The teams charged with working on these will undoubtedly be a mix of professionals possessing either or both experience and technical acumen with AI. As such, businesses engaging in GenAI will need to be clear about the big ticket risks of these systems. Below are six risks to be on the lookout for, along with my recommendation for two new project team roles to help you better safeguard your business in this brave new world of GenAI.
Looking around Corners: Six Potential Risks with GenAI
- Data Privacy and Security. Perhaps the biggest risk in a Generative AI environment, the use of sensitive data in a large language model presents a need for continuous testing and refinement. For example, data security in a financial system is non-negotiable. As such, building in the learning-based contextual rules around an AI-enabled FinTech product or system must be priority #1.
- Process Automation Validation and Integration. Deploying Al requires rigorous testing to ensure outputs improve process outcomes and don’t introduce new risk or work. For example, does a new AI chatbot cause an uptick in call volume?
- Data Availability and Quality. Getting the data right in an LLM is dark magic, and should be iterated. Inadequate data hinders training and performance of Al models. Conversely, large and diverse datasets challenge the organization with privacy concerns.
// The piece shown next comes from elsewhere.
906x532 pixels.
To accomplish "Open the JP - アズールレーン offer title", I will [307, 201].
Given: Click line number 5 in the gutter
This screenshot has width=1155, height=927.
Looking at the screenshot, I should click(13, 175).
Likewise, biased or incomplete data can lead to inaccurate outputs, exacerbating disparities.
- Investment and Return. Today, GenAI solutions are the purview of large tech companies and startups, although that is rapidly changing. For the Great Middle — traditional companies that see the potential and promise, but must shift and adopt AI — there is a bell curve of adoption. Those who adopt early will realize great leaps in their productivity and the value they deliver to their clients. However, cost is paramount, and as we know, developing and implementing a GenAl model requires substantial resources. These resources include researchers, clinicians, infrastructure, and high-quality data to name a few. As these costs come down over time, more companies will dive into the LLM market.
- Ethical Issues. Creating the right accountability and explainability for a GenAI’s output is important. As LLMs evolve, they will be driving decision making, policy, and eventually will be creating new knowledge themselves. A lack of transparency for how Al arrives at its decisions may lead to deep mistrust and deteriorate brand loyalty.
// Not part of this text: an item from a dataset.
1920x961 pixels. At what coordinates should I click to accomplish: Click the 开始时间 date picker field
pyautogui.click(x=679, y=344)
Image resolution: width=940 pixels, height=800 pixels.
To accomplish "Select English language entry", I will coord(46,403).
- Regulatory Approvals. Change comes hardest to the industries that need it the most. Implementing a GenAI platform that requires regulatory approval can be both complex and time consuming. In the world of health tech, for example, new precision medicine algorithms are leveraging LLMs for customer-facing guidance. The FDA and other regulators require extensive validation and evidence of safety and efficacy — and rightfully so. So, plan for these actions early and work closely with the regulatory body to ensure proper compliance.
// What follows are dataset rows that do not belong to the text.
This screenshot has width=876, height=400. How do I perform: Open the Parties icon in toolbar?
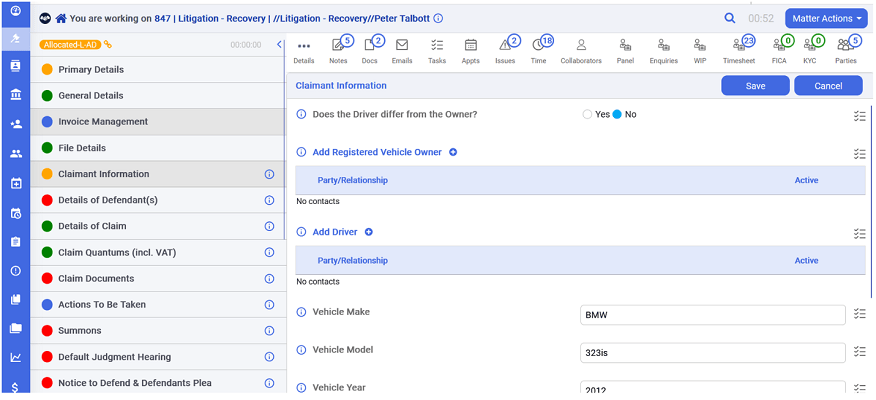pos(845,45)
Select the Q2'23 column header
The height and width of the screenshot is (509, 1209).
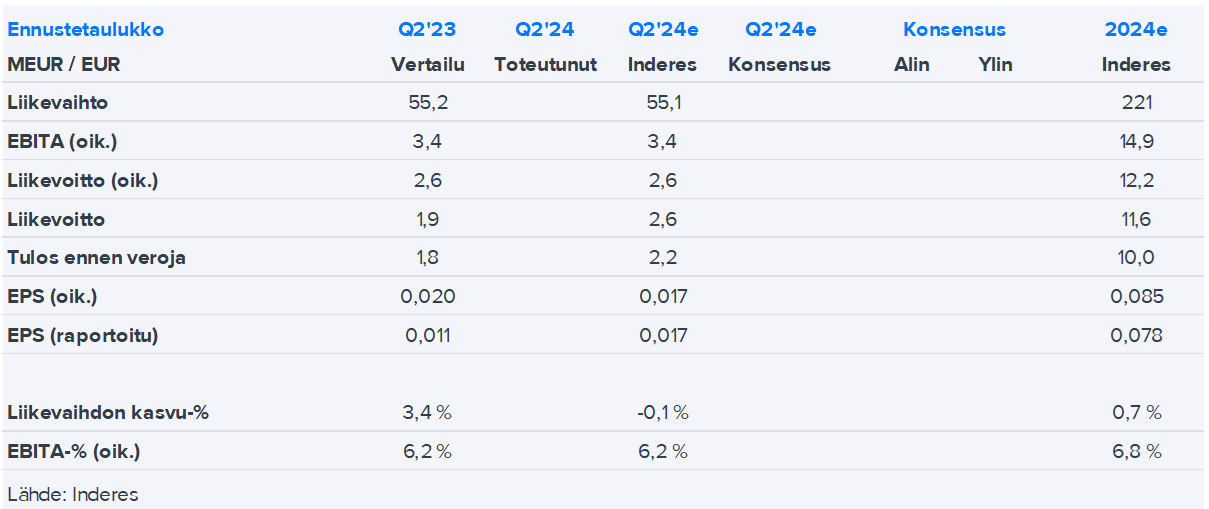pos(427,29)
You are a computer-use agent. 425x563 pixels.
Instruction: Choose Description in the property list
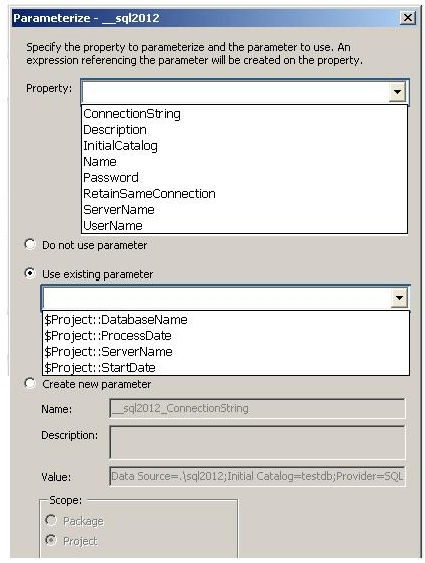pyautogui.click(x=244, y=130)
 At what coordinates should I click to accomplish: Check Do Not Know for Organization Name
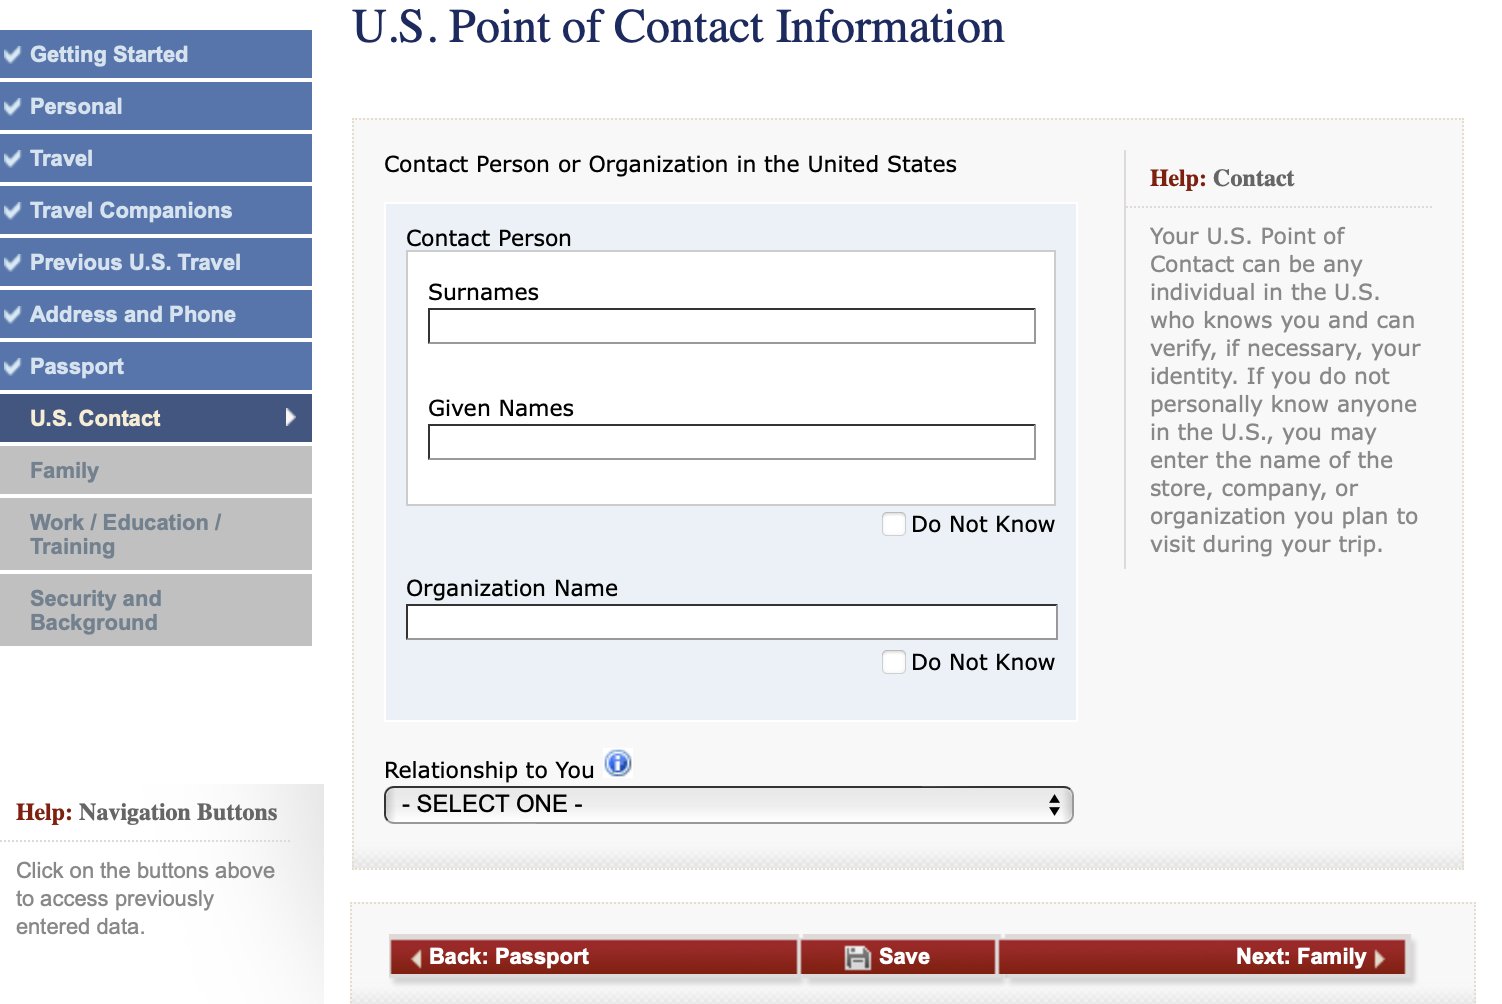tap(894, 662)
Two New Roles To Consider in Your GenAI Implementation:
- LLM Trainer. This role would be assigned early in the project, and the individual would be responsible for working with the AI platform to build the context-sensitive use cases. This role will prove to be critical for the translation of neural algorithms into actual user inputs and outputs.
- Prompt Engineer. This would be a customer-facing role that would help your users to get the right types of responses from the system, especially early on. These resources should be assigned at the outset and ramped up before testing begins, so they can understand the strengths and weaknesses of the system.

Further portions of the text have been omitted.